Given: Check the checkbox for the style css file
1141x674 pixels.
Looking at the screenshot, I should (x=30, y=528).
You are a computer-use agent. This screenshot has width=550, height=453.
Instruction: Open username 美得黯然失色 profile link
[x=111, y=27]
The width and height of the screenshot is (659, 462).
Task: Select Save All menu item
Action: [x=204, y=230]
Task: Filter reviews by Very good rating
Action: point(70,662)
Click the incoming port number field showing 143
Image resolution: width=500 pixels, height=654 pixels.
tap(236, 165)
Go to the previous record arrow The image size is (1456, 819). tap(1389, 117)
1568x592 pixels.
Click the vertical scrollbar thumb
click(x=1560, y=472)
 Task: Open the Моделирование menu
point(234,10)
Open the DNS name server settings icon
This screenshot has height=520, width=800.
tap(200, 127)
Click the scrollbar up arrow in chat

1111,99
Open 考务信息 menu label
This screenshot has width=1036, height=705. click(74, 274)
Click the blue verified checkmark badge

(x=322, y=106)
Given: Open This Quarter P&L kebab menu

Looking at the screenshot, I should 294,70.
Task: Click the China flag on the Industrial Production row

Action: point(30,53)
═══
À PRODUIRE | Rassemblez, en les recopiant, toutes les lignes des items qui contiennent le mot « Open ».

RÉPONSE |
Instruction: Open username 美得黯然失色 profile link
 Task: Open the Моделирование menu
Open the DNS name server settings icon
Open 考务信息 menu label
Given: Open This Quarter P&L kebab menu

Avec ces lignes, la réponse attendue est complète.